━━ THE DATA

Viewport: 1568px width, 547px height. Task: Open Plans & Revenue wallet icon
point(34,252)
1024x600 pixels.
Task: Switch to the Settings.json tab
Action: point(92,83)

━━━━

> **WHAT YOU ARE ASKED TO DO**
Each entry above must be repeated word for word.

> **ANSWER SPACE**
Viewport: 1568px width, 547px height. Task: Open Plans & Revenue wallet icon
point(34,252)
1024x600 pixels.
Task: Switch to the Settings.json tab
Action: point(92,83)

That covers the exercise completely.